## EXERCISE REQUIREMENTS
The word "cell" marks the lines to copy; find all of them in the entries below.

(Stored dataset items)
※

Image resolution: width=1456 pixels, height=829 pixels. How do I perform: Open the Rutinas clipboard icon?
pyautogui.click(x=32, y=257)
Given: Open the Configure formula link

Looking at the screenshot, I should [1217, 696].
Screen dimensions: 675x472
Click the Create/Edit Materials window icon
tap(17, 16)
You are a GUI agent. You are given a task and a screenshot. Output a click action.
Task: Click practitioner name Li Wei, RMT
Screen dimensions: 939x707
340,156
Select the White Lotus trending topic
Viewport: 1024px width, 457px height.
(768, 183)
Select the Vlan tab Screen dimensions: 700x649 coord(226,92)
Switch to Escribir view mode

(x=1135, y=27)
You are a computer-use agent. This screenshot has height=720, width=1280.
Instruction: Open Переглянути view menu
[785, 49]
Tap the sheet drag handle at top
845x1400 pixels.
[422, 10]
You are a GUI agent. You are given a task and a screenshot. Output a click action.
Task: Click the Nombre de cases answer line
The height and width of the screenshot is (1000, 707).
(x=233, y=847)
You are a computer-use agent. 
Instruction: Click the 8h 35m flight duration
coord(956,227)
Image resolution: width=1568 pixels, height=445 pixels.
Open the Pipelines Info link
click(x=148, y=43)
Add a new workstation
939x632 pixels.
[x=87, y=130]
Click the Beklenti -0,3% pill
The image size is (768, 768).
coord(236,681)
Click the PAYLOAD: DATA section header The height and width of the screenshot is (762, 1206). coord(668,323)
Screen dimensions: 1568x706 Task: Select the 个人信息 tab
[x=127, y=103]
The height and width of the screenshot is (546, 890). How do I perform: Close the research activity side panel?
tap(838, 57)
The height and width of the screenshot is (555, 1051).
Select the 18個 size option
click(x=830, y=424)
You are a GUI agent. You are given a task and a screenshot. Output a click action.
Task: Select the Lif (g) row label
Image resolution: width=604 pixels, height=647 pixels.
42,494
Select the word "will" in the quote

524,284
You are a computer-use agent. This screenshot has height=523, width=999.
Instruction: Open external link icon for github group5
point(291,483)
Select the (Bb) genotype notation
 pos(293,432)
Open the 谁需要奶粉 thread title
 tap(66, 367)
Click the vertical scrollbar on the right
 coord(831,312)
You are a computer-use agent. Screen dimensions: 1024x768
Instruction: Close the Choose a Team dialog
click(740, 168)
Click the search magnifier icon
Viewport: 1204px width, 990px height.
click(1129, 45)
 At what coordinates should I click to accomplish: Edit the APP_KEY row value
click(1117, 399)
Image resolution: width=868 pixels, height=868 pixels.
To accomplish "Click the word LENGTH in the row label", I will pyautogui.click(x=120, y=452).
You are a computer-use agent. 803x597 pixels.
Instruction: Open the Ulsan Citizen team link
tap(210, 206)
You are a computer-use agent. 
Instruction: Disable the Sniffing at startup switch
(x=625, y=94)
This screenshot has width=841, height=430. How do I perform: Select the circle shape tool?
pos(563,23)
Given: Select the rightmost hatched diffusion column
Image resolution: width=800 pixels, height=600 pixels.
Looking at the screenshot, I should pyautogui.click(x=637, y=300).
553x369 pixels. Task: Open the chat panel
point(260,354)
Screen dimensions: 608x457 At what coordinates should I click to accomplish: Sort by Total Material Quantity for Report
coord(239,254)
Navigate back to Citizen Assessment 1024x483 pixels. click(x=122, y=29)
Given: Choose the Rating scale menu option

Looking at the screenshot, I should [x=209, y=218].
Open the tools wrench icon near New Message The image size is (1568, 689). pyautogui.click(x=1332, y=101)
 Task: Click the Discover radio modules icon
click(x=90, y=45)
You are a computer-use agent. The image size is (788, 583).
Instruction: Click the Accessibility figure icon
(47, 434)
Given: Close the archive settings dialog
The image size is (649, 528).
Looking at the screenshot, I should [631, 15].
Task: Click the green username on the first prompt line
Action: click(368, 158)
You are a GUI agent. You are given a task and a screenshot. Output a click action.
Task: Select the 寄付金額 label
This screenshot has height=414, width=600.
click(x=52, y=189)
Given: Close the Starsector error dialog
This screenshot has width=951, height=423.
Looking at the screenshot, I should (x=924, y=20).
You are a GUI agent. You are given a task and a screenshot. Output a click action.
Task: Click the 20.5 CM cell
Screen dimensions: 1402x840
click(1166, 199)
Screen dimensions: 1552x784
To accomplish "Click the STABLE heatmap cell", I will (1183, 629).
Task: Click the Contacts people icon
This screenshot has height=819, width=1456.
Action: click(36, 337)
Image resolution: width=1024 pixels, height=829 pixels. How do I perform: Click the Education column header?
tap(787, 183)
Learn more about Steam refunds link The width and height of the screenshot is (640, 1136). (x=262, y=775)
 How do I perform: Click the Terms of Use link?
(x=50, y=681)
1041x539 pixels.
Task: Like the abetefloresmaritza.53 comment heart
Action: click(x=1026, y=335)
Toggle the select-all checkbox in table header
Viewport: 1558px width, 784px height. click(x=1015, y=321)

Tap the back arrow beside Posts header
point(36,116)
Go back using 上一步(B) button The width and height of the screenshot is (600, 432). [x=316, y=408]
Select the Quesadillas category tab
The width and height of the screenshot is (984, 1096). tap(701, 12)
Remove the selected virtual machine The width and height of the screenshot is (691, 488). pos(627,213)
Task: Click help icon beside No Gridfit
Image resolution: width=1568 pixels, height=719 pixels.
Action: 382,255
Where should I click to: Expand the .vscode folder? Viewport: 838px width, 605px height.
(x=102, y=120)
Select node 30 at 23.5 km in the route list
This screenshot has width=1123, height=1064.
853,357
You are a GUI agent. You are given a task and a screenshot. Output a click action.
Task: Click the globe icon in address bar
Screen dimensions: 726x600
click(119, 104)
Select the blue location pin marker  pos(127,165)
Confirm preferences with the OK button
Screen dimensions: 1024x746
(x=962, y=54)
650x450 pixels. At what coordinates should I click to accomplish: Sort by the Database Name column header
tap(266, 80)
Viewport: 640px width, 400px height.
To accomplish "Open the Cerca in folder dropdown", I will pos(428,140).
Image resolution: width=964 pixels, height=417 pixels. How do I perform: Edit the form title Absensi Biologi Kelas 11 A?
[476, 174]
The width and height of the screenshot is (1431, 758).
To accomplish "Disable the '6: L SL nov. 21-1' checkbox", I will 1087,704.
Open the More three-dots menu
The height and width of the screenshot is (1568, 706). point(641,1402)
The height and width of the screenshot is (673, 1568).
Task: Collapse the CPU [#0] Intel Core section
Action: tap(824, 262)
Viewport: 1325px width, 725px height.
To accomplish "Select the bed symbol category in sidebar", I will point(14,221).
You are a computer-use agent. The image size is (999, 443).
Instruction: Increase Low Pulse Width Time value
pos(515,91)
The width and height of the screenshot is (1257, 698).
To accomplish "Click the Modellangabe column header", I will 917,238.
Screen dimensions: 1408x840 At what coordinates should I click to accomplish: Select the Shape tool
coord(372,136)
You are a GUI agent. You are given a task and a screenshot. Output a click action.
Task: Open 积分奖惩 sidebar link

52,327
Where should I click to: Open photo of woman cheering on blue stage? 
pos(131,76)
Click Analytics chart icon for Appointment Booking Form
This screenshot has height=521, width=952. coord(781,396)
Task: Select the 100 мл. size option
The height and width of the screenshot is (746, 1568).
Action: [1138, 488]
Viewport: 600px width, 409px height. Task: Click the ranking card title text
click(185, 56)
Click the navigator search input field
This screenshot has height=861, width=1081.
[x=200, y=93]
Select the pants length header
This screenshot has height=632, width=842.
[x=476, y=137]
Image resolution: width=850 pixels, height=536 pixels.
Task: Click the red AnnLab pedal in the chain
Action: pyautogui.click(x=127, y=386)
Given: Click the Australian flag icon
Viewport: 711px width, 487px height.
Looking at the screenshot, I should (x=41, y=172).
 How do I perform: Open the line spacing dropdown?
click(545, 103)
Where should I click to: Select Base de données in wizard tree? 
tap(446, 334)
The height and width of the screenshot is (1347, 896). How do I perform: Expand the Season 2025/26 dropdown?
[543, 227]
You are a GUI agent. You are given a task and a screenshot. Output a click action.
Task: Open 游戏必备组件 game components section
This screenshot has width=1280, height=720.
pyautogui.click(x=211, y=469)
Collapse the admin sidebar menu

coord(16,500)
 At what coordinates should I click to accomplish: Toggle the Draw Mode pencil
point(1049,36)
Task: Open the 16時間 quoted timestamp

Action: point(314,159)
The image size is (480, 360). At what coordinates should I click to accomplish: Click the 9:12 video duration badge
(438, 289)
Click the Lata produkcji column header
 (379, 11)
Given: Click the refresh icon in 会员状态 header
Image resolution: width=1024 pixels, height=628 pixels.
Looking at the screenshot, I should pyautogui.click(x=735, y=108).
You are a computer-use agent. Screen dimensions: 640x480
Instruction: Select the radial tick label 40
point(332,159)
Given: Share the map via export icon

※

## SOLUTION FOR THIS TASK
Task: Click the 20.5 CM cell
To accomplish "Click the STABLE heatmap cell", I will (1183, 629).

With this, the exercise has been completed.